#### Stated problem a:
In the battery-saving architecture note, swap "os" for "operating system" in the passage that begins at the words "battery-saving architecture" and stops after "it happens .", and write out that passage.

#### Document extract:
= = = = =

2010-04-01

battery-saving architecture

3.27: addx/batt'saving architecture:

notifications:
. without notification systems or hardware interrupts
ipc (interprocess communication) requires
a polling loop which uses power all the time
just checking for whether anything needs power!
. notifications work by having service agents
tell the os what they are checking for,
and then the os will call them back when it happens .

power-saving mode:
. another needed control system is batt'savings mode;
because, agents can provide
higher levels of service if they know
whether the user has nearby access to more batt's .

. services can vary their levels of service by
putting optional services in a separate thread,
and then marking that thread as optional
which then affects its scheduling priority .
. the user can indicate how much to conserve,
and then the system sets a power.conserve.flag .
. the scheduler can use that flag
to adjust the way it schedules the optionals .

= = = = =

#### Data shown:
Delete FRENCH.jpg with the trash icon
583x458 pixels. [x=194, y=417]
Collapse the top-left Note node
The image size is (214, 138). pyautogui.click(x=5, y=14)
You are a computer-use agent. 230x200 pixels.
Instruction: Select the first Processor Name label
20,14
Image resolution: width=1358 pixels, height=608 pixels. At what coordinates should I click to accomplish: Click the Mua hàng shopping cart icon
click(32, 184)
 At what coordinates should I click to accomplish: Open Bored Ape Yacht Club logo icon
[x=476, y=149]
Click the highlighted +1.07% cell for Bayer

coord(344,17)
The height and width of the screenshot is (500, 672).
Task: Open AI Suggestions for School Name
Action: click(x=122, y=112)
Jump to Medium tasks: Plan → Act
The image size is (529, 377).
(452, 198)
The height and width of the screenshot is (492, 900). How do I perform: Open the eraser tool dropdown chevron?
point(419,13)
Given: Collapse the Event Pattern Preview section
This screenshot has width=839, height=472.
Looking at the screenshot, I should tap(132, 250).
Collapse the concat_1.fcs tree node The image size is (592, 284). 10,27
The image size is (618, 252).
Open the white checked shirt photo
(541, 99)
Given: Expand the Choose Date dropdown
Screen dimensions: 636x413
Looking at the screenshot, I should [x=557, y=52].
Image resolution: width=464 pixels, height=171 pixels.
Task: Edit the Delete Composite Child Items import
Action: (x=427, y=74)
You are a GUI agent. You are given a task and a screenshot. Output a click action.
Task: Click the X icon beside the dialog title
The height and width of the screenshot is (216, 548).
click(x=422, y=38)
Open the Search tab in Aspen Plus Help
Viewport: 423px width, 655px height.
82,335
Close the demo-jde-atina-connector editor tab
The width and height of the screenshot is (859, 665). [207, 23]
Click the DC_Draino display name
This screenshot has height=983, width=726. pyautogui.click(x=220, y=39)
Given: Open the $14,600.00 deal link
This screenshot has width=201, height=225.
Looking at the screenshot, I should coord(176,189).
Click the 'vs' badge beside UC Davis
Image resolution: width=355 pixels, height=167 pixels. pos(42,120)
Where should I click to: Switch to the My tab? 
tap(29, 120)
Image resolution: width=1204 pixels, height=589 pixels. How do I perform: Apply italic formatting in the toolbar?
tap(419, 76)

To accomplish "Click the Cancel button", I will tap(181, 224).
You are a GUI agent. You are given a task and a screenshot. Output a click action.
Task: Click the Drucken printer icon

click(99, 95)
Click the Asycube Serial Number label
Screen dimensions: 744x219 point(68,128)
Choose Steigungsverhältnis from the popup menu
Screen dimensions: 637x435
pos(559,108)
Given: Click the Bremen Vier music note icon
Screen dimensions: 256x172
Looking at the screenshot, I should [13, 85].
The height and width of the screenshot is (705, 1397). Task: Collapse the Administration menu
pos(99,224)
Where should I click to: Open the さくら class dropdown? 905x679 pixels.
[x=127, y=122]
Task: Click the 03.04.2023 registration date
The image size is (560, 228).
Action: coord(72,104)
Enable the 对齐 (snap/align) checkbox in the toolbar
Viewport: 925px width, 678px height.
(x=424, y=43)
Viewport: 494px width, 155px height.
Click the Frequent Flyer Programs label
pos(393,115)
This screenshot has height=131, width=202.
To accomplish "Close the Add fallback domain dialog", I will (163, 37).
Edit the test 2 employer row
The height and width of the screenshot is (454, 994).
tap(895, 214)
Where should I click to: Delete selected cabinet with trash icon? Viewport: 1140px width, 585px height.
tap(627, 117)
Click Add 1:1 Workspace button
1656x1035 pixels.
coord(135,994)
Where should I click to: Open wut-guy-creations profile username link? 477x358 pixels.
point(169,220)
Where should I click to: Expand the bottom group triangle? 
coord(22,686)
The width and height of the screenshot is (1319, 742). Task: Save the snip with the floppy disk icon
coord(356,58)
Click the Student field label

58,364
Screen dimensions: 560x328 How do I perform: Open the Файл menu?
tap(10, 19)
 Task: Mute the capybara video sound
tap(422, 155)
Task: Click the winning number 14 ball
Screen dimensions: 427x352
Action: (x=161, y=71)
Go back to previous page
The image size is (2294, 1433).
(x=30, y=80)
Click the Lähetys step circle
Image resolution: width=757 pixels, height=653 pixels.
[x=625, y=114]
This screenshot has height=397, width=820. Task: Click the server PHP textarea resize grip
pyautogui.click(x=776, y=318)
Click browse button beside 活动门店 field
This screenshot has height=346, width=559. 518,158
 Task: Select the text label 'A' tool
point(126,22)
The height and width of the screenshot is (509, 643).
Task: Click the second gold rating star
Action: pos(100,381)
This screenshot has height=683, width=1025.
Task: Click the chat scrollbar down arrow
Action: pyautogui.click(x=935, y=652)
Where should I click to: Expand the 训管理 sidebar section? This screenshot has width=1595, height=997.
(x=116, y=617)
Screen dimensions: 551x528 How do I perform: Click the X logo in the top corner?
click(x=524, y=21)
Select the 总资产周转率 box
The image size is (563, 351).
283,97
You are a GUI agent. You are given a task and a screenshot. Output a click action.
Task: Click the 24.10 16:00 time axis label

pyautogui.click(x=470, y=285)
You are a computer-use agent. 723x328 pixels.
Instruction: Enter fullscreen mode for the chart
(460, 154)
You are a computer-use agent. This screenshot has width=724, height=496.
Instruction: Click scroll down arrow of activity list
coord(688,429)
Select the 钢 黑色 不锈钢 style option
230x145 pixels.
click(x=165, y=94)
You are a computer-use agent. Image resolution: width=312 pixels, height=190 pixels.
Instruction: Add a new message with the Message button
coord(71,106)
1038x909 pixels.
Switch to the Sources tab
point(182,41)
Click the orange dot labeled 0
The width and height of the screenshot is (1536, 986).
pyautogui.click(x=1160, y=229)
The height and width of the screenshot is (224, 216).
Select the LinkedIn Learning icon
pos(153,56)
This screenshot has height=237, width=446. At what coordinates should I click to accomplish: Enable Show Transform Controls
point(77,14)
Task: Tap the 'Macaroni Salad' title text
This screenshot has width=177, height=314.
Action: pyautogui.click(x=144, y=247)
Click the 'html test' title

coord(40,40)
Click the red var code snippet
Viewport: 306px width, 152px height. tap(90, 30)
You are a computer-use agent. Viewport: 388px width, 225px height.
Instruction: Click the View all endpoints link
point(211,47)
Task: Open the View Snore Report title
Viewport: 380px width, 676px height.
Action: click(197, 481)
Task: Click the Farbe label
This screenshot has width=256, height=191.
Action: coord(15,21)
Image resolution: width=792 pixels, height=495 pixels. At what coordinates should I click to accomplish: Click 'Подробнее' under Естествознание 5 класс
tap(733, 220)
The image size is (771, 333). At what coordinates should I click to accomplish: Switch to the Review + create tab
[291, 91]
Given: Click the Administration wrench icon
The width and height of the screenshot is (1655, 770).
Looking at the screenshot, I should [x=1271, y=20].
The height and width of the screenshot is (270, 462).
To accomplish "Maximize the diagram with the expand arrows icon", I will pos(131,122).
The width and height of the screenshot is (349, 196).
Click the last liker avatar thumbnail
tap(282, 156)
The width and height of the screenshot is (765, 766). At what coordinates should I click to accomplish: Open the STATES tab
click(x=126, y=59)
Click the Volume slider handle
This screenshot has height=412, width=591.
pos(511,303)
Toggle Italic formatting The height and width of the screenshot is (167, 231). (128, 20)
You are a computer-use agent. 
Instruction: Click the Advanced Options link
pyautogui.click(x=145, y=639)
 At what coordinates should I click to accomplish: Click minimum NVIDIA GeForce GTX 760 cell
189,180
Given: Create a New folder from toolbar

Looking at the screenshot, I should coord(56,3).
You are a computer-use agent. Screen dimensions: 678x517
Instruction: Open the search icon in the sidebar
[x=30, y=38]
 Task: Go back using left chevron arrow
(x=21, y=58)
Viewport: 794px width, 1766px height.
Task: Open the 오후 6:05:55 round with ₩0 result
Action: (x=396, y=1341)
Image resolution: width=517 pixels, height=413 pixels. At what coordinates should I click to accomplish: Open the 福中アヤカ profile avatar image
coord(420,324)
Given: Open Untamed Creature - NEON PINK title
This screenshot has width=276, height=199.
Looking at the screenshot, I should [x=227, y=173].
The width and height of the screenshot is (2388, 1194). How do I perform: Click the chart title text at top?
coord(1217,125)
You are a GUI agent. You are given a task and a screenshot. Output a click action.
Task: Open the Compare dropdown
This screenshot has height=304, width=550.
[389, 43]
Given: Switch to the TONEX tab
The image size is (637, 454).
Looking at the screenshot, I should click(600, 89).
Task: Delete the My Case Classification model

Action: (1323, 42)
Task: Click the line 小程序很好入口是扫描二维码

= = = = =

#### Stated problem b:
Turn the rows above into a Markdown table with the columns Number and Row text. Begin at the first row, stop after the row that contains "[x=476, y=149]", and leave out any blank lines.

#### Correct answer a:
battery-saving architecture

3.27: addx/batt'saving architecture:

notifications:
. without notification systems or hardware interrupts
ipc (interprocess communication) requires
a polling loop which uses power all the time
just checking for whether anything needs power!
. notifications work by having service agents
tell the operating system what they are checking for,
and then the operating system will call them back when it happens .

#### Correct answer b:
| Number | Row text |
|---|---|
| 1 | Delete FRENCH.jpg with the trash icon |
| 2 | 583x458 pixels. [x=194, y=417] |
| 3 | Collapse the top-left Note node |
| 4 | The image size is (214, 138). pyautogui.click(x=5, y=14) |
| 5 | You are a computer-use agent. 230x200 pixels. |
| 6 | Instruction: Select the first Processor Name label |
| 7 | 20,14 |
| 8 | Image resolution: width=1358 pixels, height=608 pixels. At what coordinates should I click to accomplish: Click the Mua hàng shopping cart icon |
| 9 | click(32, 184) |
| 10 |  At what coordinates should I click to accomplish: Open Bored Ape Yacht Club logo icon |
| 11 | [x=476, y=149] |